Prospects and Challenges for U.S.-China Relations

East Ballroom, Mayflower Hotel, Washington D.C.

July 25, 2017



8:15-9:00 Registration


9:00-9:05     Introduction by HONG Nong, Executive Director, Institute for China-America Studies


9:05-9:10 Opening Remark by WU Shicun, Chairman of Advisory Board, Institute for China-America Studies


9:10-9:30 Keynote Address by CUI Tiankai, Chinese Ambassador to the United States


9:30-11:00 U.S.-China Strategic Relations

Donald Trump’s ascendance to the American presidency has no precedent in the post-normalization phase of U.S.-China relations. President Trump has framed himself as a non-conformist president who will drive hard bargains on economic priorities with China. In contrast, President Xi Jinping has set out to reshape the sharper edges of U.S.-China competitive tendencies into a non-zero sum equation, which he has dubbed a “new type of major power relations.”


At their first meeting, the two presidents were able to establish a warm and productive rapport. Does this indicate that bilateral ties will stabilize? Or will the difficult challenges in the bilateral relationship overwhelm the early bonhomie on display?
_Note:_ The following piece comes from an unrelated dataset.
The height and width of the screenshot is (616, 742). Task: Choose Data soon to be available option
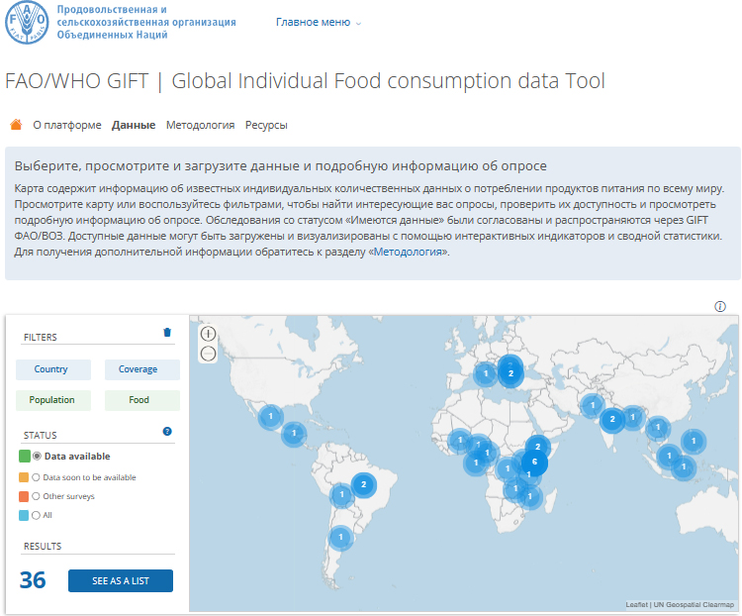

Further, will Trump’s pursuit of a nationalistic “America First” form of governance de-stabilize U.S.-China relations as well as the U.S. alliance system in the Asia-Pacific?
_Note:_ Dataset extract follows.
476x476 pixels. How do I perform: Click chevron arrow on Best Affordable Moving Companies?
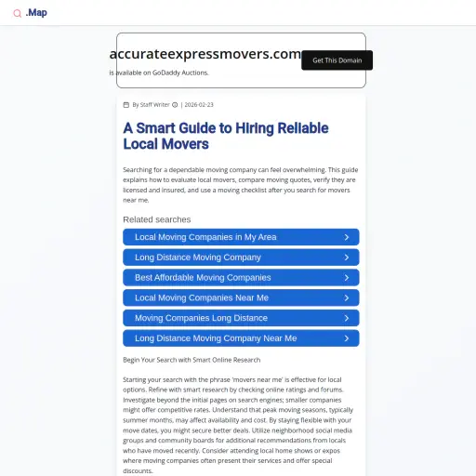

Moderator: ZHU Feng, Executive Director, China Center for Collaborative Studies of the South China Sea, Nanjing University


Speakers: Michael Swaine, Senior Fellow, Carnegie Endowment for International Peace

LI Cheng, Director, John L. Thornton China Center, Brookings Institution

Carla Freeman, Associate Director, China Studies Program, SAIS

OUYANG Wei, Professor & Director, Strategy Teaching and Research Department, National Defense University


11:00-11:15    Coffee Break


11:15-12:45 U.S.-China Engagement and Cooperation on Flashpoint Issues in the Asia-Pacific


A myriad of converging and diverging interests are represented in the political standoff on the Korean Peninsula. The newly elected center-left president of South Korea, Moon Jae-in, has demonstrated his willingness to reach out to Pyongyang and both China and Russia have laid out parameters for a resumption of the diplomatic track. Will this provide a window of opportunity for a meaningful return to four party or six party talks? In what areas can the parties realistically expect to achieve progress? Which aspects of North Korea’s behavior are likely to remain a sticking point?


In announcing his contingent adherence to the “One China” policy, President Trump had raised the hopes of many political observers in Taiwan. Although he has walked back many of his ill-considered statements regarding the U.S.’ “One China” policy, elements within and beyond his administration continue to hold strong pro-Taipei views. Will there be a nuanced shift in Washington’s political relations with Taiwan within the framework of the “One China” policy? Will there be an increase in sales of high-value weapon systems to Taipei in the future? What are the implications of China’s reaction? Or will Washington sacrifice its support for Taipei in exchange for China’s cooperation in reining-in North Korea’s nuclear program?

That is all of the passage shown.